We Americans have the same Contempt for the Thames as the Inhabitants of Gravesend have for Fleet Ditch,9 and much wonder that as the Thames is so mean a River, any Causeways, Shoals, or accumulated Points should be suffered, as the Preservation of the City entirely depends upon it’s Navigation. I am, Sir, Your humble Servant,
6. Perhaps it is too bad to spoil the fun, but it should be said that the writer was guilty of gross exaggeration here. The Thames takes a right-angle bend between Westminster Bridge and the Temple, and a person walking along the left bank would go about a mile between these points. A boatman rowing in as straight a course as possible between the west end of the bridge and Temple Stairs would cover a distance two or three hundred yards less. If he landed his passenger instead at a causeway projecting two-thirds of the way across the river from the Stairs, the passenger would have to walk about two hundred yards to reach “the natural Shore,” not the mile he would have traversed if he “had walked all the Way.”

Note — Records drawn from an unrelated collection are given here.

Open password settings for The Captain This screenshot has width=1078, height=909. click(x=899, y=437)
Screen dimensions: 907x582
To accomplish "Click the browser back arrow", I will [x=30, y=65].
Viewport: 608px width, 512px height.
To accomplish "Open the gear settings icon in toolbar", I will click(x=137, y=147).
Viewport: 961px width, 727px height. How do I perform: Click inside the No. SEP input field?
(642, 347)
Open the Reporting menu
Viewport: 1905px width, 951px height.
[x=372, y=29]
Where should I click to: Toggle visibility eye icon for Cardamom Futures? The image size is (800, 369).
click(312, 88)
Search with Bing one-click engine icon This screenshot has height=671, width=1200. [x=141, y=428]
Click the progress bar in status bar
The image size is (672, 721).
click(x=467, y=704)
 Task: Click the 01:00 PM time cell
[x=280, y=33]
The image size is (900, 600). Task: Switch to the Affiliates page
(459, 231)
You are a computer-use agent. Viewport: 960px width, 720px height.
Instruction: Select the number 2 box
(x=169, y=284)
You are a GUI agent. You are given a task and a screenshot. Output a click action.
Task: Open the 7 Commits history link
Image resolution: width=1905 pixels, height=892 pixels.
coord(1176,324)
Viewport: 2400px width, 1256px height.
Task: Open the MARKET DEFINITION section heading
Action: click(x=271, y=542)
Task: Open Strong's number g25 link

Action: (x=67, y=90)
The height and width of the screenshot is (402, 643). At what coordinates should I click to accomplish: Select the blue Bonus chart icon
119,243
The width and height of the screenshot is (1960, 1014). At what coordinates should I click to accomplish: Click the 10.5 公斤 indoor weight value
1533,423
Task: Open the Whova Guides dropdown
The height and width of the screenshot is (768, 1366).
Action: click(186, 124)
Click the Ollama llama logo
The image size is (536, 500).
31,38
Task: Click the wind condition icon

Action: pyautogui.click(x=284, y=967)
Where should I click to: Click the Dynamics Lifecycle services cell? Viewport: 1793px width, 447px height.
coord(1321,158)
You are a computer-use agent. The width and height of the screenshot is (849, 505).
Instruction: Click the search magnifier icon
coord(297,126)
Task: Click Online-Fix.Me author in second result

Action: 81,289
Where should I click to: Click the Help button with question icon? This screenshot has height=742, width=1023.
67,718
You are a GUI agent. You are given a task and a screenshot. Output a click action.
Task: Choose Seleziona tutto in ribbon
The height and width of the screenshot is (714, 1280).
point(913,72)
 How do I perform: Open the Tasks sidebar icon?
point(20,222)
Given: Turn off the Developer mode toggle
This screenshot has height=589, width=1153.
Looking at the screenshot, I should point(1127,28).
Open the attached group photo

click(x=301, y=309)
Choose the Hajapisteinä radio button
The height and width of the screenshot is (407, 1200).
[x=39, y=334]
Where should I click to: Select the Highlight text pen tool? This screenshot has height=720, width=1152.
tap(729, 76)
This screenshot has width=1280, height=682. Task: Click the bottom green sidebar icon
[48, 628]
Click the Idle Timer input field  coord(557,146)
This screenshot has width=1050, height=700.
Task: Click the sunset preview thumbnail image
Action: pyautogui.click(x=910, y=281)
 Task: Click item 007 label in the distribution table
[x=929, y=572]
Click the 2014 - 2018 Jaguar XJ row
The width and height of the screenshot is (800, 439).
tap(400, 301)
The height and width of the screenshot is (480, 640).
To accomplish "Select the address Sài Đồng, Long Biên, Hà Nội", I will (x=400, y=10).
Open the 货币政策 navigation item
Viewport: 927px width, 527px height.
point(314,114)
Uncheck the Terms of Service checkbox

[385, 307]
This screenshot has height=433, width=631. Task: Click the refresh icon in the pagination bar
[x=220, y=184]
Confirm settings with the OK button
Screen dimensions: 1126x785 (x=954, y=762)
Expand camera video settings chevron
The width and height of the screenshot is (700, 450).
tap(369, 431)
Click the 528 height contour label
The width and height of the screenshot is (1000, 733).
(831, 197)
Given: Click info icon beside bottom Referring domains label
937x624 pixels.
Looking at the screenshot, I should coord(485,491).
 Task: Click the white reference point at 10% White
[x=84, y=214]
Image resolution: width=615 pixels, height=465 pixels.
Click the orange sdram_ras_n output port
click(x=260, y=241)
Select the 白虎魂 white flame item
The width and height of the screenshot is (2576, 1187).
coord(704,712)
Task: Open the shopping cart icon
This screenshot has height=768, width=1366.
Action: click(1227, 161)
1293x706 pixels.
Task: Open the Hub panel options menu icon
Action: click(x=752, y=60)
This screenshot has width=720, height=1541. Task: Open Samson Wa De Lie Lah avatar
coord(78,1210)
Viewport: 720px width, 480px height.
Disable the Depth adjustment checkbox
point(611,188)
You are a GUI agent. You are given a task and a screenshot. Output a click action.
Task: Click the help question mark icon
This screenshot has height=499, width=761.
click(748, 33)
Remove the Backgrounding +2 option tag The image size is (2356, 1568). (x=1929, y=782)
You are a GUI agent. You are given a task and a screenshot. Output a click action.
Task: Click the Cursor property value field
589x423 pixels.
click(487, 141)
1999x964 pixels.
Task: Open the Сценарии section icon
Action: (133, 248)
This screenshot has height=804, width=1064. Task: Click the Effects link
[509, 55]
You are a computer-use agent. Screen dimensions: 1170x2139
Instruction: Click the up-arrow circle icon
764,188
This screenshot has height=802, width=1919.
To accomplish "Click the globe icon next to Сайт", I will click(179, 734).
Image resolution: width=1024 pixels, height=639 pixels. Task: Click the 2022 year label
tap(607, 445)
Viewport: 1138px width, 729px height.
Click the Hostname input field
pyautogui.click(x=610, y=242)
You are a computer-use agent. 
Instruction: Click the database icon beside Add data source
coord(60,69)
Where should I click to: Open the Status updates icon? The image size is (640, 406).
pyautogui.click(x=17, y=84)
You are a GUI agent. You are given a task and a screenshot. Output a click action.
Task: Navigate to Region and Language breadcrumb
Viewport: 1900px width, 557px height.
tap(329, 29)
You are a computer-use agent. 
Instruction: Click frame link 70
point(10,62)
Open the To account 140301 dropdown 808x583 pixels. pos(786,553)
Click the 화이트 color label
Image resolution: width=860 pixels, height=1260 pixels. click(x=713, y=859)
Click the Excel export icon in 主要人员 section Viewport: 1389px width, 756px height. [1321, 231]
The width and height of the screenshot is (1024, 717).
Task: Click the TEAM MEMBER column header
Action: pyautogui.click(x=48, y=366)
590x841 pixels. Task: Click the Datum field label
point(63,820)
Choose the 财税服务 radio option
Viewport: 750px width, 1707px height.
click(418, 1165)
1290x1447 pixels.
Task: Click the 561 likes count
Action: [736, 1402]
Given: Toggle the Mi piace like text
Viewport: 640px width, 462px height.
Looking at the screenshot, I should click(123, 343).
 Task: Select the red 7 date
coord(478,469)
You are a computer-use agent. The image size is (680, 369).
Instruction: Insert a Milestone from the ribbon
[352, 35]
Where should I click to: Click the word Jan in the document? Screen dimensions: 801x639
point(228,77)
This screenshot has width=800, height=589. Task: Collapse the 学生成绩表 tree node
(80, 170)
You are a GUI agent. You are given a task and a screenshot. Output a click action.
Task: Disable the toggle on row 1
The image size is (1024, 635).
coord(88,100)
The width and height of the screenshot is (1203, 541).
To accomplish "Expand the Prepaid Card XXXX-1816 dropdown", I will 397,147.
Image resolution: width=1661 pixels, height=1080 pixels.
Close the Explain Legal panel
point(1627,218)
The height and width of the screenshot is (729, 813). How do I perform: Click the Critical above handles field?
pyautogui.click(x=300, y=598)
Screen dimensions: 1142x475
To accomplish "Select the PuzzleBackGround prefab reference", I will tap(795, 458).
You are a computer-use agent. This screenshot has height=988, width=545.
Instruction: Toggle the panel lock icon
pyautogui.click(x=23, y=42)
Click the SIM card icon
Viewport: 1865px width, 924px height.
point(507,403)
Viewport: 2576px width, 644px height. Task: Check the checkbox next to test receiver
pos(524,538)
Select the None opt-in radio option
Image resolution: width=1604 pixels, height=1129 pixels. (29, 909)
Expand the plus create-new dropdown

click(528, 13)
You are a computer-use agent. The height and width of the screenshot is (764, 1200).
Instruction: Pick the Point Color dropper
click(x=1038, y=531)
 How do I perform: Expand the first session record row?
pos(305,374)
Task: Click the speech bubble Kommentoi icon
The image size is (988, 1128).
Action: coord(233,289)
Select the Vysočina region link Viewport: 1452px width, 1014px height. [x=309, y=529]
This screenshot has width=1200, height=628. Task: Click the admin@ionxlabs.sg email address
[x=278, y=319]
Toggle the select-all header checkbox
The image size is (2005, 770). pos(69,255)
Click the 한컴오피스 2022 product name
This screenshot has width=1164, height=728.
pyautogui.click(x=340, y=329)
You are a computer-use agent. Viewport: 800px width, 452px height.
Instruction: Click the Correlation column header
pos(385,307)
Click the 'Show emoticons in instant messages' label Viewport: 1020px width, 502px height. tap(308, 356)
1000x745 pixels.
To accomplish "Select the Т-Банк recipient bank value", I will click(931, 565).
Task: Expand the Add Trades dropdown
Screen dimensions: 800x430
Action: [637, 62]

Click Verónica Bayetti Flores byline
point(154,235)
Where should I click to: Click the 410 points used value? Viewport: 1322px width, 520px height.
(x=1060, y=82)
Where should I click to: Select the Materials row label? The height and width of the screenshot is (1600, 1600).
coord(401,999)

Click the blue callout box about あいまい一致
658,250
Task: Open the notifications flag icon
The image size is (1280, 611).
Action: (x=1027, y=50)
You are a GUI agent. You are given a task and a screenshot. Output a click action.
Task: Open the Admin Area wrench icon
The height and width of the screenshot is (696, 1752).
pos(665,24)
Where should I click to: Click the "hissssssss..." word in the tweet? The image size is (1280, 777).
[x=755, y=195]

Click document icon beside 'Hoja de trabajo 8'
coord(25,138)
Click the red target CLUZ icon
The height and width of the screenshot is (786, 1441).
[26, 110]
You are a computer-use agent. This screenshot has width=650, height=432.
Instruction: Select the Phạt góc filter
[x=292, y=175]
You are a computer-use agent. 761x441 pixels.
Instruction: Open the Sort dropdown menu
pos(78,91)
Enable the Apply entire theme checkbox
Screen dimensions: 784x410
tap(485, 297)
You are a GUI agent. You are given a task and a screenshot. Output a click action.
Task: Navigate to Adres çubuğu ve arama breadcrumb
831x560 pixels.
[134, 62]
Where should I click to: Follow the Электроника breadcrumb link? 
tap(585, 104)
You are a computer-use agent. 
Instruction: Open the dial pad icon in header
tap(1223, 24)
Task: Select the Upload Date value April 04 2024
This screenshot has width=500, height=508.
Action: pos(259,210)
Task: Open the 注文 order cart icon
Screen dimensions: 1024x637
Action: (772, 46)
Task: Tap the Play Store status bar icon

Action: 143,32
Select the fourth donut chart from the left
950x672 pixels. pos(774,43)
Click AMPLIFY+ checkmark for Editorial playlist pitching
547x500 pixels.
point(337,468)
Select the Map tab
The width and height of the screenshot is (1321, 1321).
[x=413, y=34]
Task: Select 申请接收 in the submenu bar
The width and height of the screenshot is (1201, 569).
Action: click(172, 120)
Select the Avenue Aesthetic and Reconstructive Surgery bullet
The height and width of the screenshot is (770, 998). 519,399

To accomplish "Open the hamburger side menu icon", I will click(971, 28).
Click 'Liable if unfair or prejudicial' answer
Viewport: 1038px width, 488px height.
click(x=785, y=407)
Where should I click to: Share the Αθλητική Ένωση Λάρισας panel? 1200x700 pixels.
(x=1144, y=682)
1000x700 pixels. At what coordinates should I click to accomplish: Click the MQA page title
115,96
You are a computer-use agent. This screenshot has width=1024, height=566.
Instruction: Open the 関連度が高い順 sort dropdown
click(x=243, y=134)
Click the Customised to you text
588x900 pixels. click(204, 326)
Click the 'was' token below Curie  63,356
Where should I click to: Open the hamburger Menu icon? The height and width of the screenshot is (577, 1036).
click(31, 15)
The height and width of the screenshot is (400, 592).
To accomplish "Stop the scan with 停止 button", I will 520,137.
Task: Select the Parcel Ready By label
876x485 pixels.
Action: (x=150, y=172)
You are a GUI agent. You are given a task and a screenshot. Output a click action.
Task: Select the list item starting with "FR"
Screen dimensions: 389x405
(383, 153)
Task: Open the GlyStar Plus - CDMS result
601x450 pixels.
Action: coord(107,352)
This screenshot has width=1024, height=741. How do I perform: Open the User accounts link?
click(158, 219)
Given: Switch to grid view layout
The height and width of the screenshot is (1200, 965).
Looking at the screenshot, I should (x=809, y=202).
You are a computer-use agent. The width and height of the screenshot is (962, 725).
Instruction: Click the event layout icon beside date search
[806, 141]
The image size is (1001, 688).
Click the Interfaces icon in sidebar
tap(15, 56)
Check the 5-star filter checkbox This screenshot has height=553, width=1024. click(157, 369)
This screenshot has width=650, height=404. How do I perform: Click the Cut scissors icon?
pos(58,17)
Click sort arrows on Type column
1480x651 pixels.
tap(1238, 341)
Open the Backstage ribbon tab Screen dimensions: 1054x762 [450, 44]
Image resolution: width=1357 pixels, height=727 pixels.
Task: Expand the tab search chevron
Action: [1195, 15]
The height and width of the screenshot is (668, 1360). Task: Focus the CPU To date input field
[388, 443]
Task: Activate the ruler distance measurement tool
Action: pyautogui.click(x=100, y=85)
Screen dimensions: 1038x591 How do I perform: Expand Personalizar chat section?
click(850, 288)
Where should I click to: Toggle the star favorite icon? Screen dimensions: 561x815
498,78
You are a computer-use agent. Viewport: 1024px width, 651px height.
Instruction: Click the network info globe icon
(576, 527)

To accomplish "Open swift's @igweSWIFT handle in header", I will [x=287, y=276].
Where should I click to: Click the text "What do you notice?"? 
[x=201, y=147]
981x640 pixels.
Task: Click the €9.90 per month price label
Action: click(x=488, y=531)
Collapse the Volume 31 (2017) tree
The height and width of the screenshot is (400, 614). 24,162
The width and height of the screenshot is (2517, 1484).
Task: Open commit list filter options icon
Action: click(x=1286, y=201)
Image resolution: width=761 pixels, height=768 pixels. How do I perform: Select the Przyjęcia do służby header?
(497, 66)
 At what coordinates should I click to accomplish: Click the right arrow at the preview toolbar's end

7. The passage referred to is in Swift’s Gulliver’s Travels, Part iv, “A Voyage to the Country of the Houyhnhnms,” Chap. 5, the final paragraph. The second half of this chapter is a vitriolic attack on the English law, the courts, and the legal profession.
8. The Elder Brethren of Trinity House had jurisdiction over lighthouses, beacons, buoys, and other aids to navigation, and over the dumping of ballast, rubbish, ashes, and soil in the Thames. Ancient charters and statutes created the Corporation of the City of London as conservators of the Rivers Thames and Medway, and vested in the lord mayor as “bailiff and conservator” and his “under or deputy water-bailiff” jurisdiction over all encroachments on the river and its banks, including the installation of poles, wharves, causeways, and stairs. P. Colquhoun, A Treatise on the Commerce and Police of the River Thames (London, 1800), pp. 301–2, 329–30, 352–5.
9. Gravesend, on the lower Thames, was the chief station for East Indiamen and a major victualling point for other oceangoing ships outward bound from London. The Fleet or Fleet Ditch, a stream arising in Hampstead and Highgate and emptying into the Thames at Blackfriars, had long since become virtually an open sewer, in spite of efforts to protect and develop its lower course for barge traffic. Part was covered over in 1737 and the section between Fleet Street and the Thames was similarly hidden from the public’s eyes and noses in 1765.